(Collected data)

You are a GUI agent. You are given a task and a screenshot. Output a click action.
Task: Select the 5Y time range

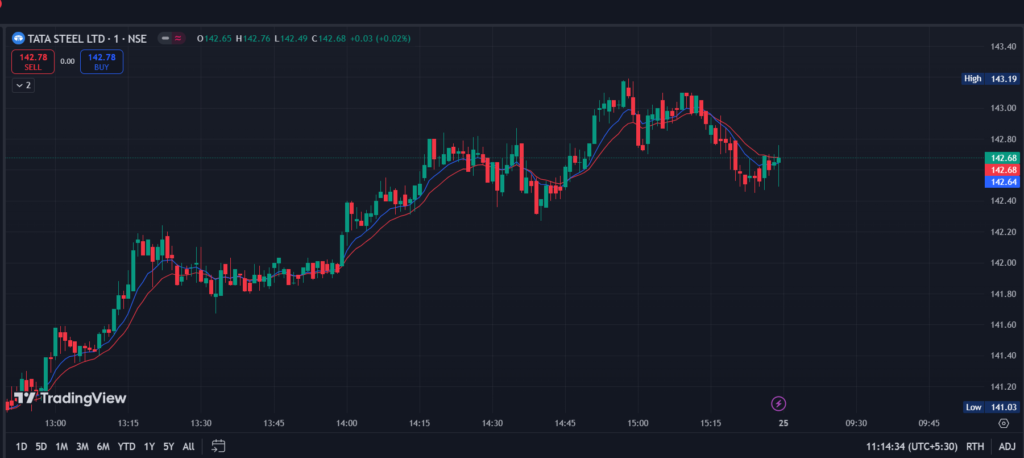(x=168, y=446)
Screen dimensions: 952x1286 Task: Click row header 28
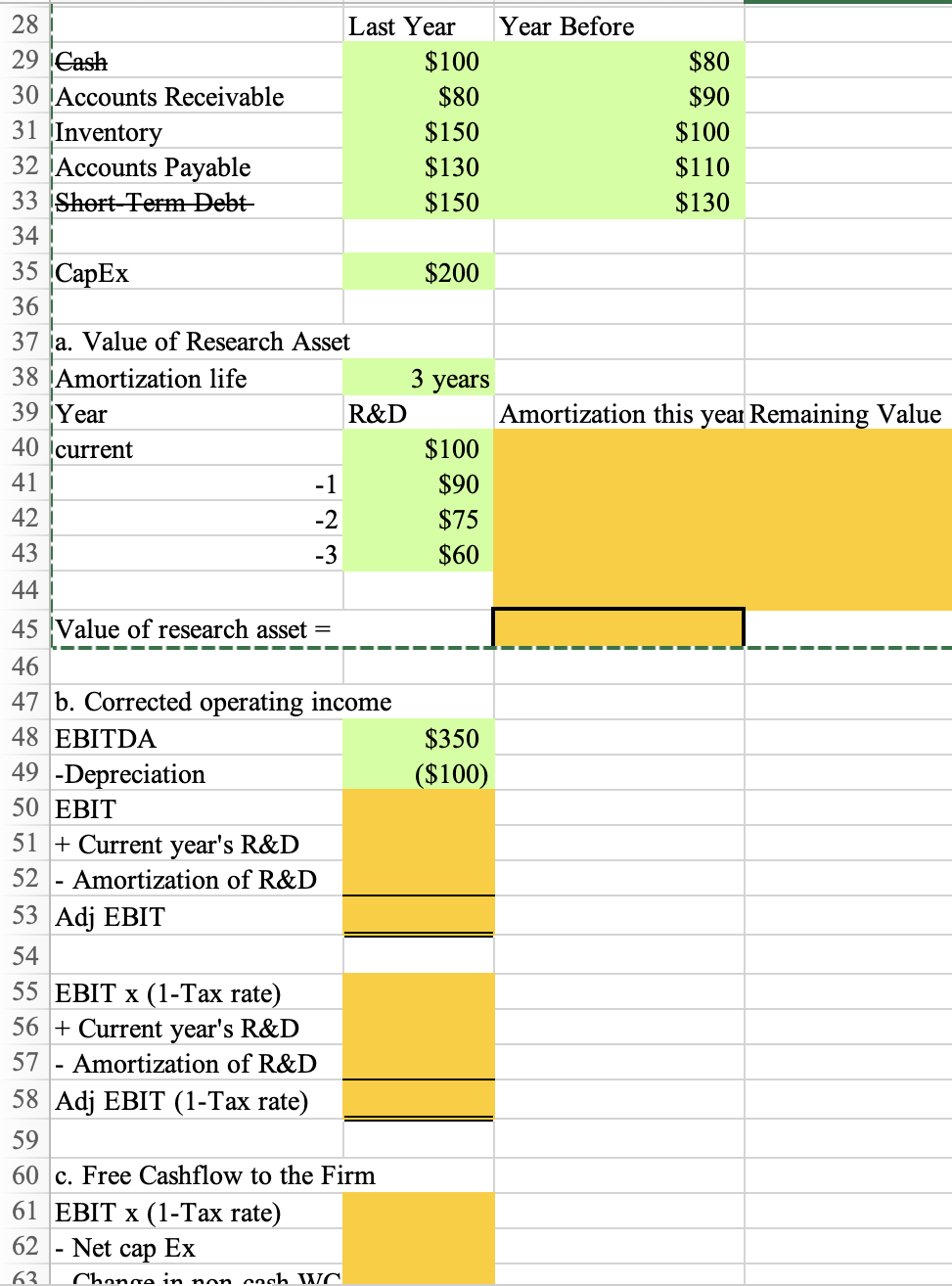point(24,26)
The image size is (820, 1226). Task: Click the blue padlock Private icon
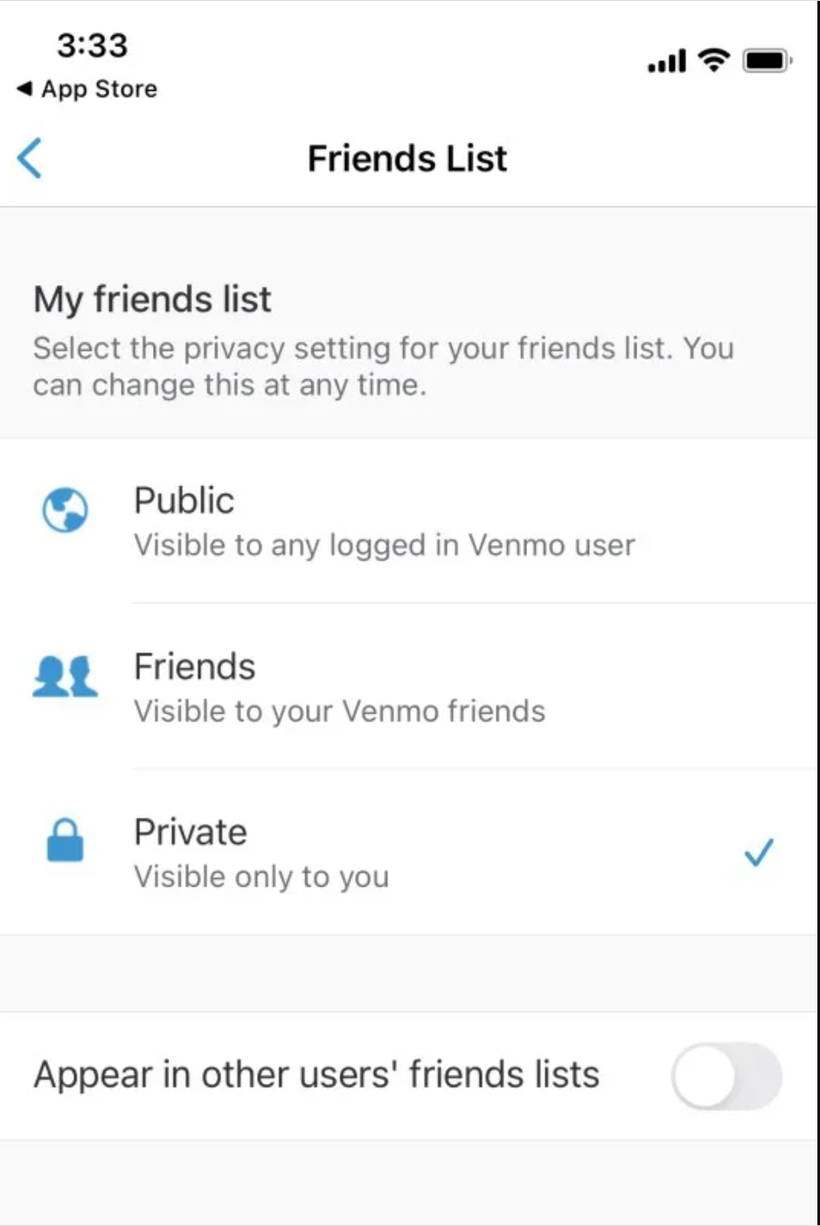tap(65, 842)
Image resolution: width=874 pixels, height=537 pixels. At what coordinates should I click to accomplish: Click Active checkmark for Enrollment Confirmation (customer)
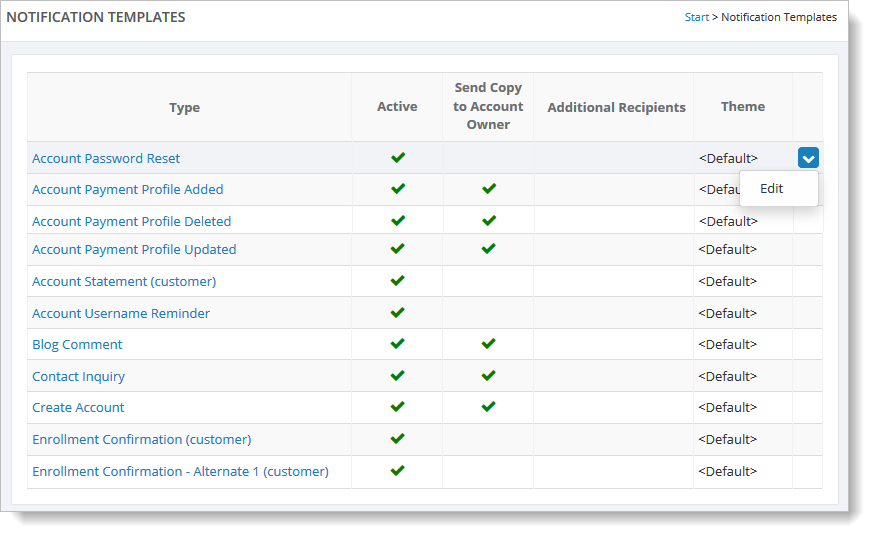(x=397, y=439)
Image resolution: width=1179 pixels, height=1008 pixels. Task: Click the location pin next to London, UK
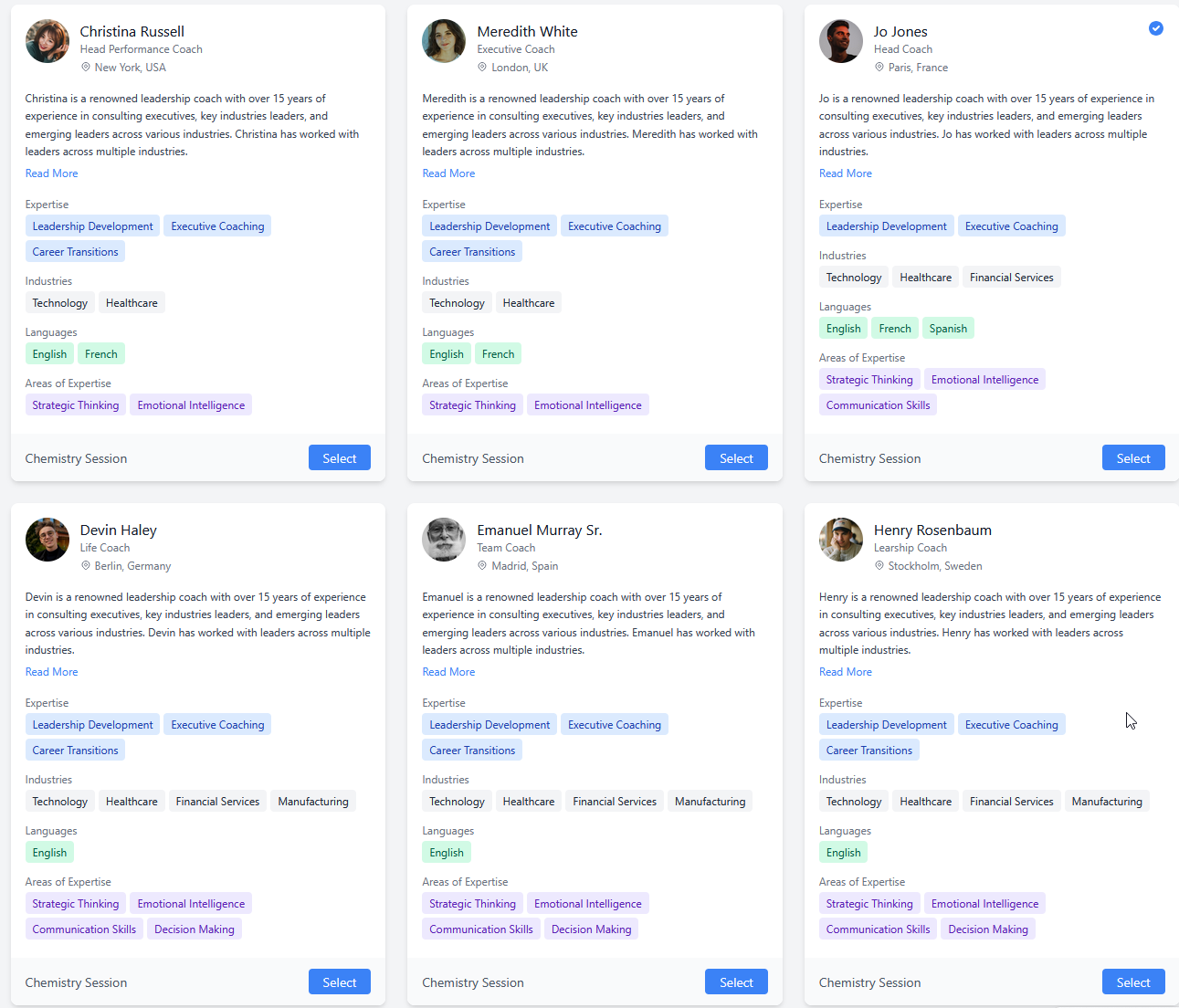pyautogui.click(x=483, y=68)
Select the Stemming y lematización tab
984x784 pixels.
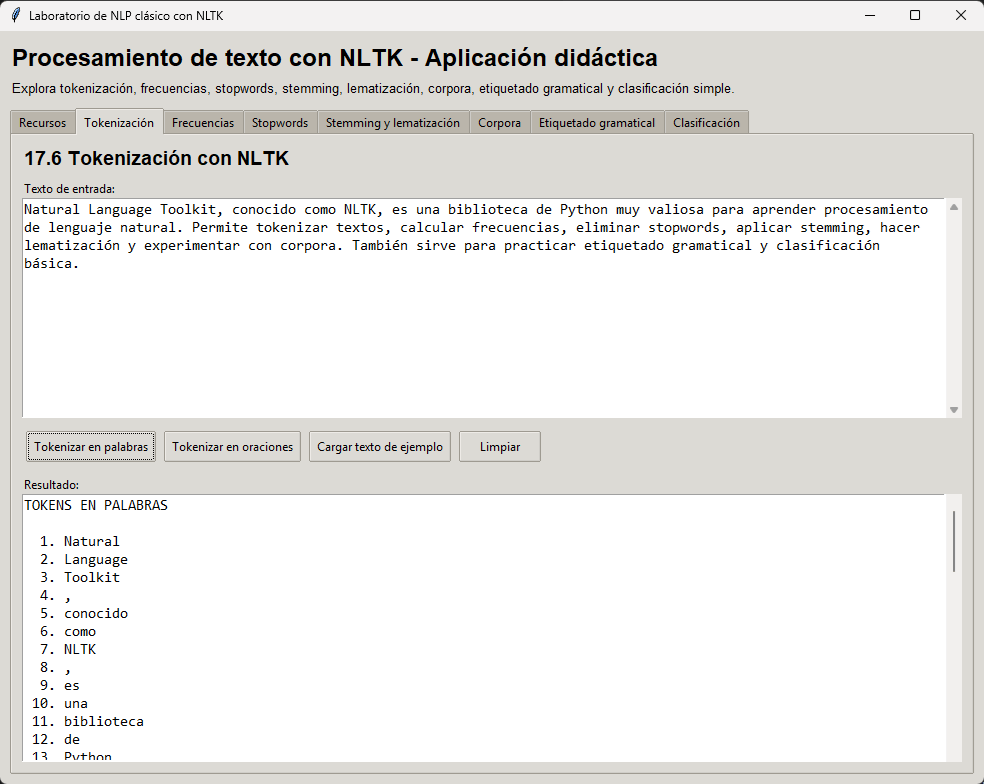392,122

● **Task to complete**
The answer should consist of every line above, exact and free of images.

● **Response to the task**
You are a GUI agent. You are given a task and a screenshot. Output a click action.
Task: Select the 5Y time range

(x=168, y=446)
Screen dimensions: 952x1286 Task: Click row header 28
point(24,26)
The image size is (820, 1226). Task: Click the blue padlock Private icon
tap(65, 842)
Image resolution: width=874 pixels, height=537 pixels. At what coordinates should I click to accomplish: Click Active checkmark for Enrollment Confirmation (customer)
(x=397, y=439)
Image resolution: width=1179 pixels, height=1008 pixels. Task: Click the location pin next to London, UK
pyautogui.click(x=483, y=68)
Select the Stemming y lematización tab
984x784 pixels.
392,122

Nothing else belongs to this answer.